Saved entries

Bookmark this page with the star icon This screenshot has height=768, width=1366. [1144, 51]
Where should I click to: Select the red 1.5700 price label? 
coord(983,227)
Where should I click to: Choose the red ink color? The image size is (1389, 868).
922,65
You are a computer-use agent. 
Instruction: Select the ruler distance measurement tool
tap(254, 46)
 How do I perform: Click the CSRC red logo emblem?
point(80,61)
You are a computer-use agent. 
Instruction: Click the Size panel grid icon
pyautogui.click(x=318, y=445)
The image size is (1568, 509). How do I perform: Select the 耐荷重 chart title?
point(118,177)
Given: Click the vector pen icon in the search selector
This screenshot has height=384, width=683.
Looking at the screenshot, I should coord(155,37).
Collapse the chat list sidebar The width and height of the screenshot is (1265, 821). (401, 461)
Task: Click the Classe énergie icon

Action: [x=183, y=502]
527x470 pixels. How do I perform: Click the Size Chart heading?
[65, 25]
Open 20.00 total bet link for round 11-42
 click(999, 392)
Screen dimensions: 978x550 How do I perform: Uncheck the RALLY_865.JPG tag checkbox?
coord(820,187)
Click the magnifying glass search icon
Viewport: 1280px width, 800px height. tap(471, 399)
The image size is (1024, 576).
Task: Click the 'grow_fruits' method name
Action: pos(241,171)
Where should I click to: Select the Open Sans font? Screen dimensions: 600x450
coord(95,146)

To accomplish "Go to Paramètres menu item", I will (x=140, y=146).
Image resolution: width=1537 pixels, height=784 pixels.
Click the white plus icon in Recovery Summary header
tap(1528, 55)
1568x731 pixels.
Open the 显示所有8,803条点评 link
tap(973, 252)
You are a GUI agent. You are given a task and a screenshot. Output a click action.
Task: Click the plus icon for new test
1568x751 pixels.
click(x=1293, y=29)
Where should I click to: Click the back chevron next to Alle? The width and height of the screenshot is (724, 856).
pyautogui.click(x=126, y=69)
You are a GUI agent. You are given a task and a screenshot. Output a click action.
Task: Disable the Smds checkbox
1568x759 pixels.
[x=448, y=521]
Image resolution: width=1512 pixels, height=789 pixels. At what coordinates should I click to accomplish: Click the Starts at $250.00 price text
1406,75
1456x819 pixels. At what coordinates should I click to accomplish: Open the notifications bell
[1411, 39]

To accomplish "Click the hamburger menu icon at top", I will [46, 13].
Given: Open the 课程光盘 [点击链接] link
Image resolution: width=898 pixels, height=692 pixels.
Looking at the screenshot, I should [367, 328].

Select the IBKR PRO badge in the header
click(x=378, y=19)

**What you will do**
Reproduce the listing above, putting "How can I do" in place of every "How do I perform" and leaving everything else untouched.

**Response for this exercise**
Bookmark this page with the star icon This screenshot has height=768, width=1366. [1144, 51]
Where should I click to: Select the red 1.5700 price label? 
coord(983,227)
Where should I click to: Choose the red ink color? The image size is (1389, 868).
922,65
You are a computer-use agent. 
Instruction: Select the ruler distance measurement tool
tap(254, 46)
 How can I do: Click the CSRC red logo emblem?
point(80,61)
You are a computer-use agent. 
Instruction: Click the Size panel grid icon
pyautogui.click(x=318, y=445)
The image size is (1568, 509). How can I do: Select the 耐荷重 chart title?
point(118,177)
Given: Click the vector pen icon in the search selector
This screenshot has height=384, width=683.
Looking at the screenshot, I should coord(155,37).
Collapse the chat list sidebar The width and height of the screenshot is (1265, 821). (401, 461)
Task: Click the Classe énergie icon

Action: [x=183, y=502]
527x470 pixels. How can I do: Click the Size Chart heading?
[65, 25]
Open 20.00 total bet link for round 11-42
 click(999, 392)
Screen dimensions: 978x550 How can I do: Uncheck the RALLY_865.JPG tag checkbox?
coord(820,187)
Click the magnifying glass search icon
Viewport: 1280px width, 800px height. tap(471, 399)
The image size is (1024, 576).
Task: Click the 'grow_fruits' method name
Action: pos(241,171)
Where should I click to: Select the Open Sans font? Screen dimensions: 600x450
coord(95,146)

To accomplish "Go to Paramètres menu item", I will (x=140, y=146).
Image resolution: width=1537 pixels, height=784 pixels.
Click the white plus icon in Recovery Summary header
tap(1528, 55)
1568x731 pixels.
Open the 显示所有8,803条点评 link
tap(973, 252)
You are a GUI agent. You are given a task and a screenshot. Output a click action.
Task: Click the plus icon for new test
1568x751 pixels.
click(x=1293, y=29)
Where should I click to: Click the back chevron next to Alle? The width and height of the screenshot is (724, 856).
pyautogui.click(x=126, y=69)
You are a GUI agent. You are given a task and a screenshot. Output a click action.
Task: Disable the Smds checkbox
1568x759 pixels.
[x=448, y=521]
Image resolution: width=1512 pixels, height=789 pixels. At what coordinates should I click to accomplish: Click the Starts at $250.00 price text
1406,75
1456x819 pixels. At what coordinates should I click to accomplish: Open the notifications bell
[1411, 39]

To accomplish "Click the hamburger menu icon at top", I will [46, 13].
Given: Open the 课程光盘 [点击链接] link
Image resolution: width=898 pixels, height=692 pixels.
Looking at the screenshot, I should [367, 328].

Select the IBKR PRO badge in the header
click(x=378, y=19)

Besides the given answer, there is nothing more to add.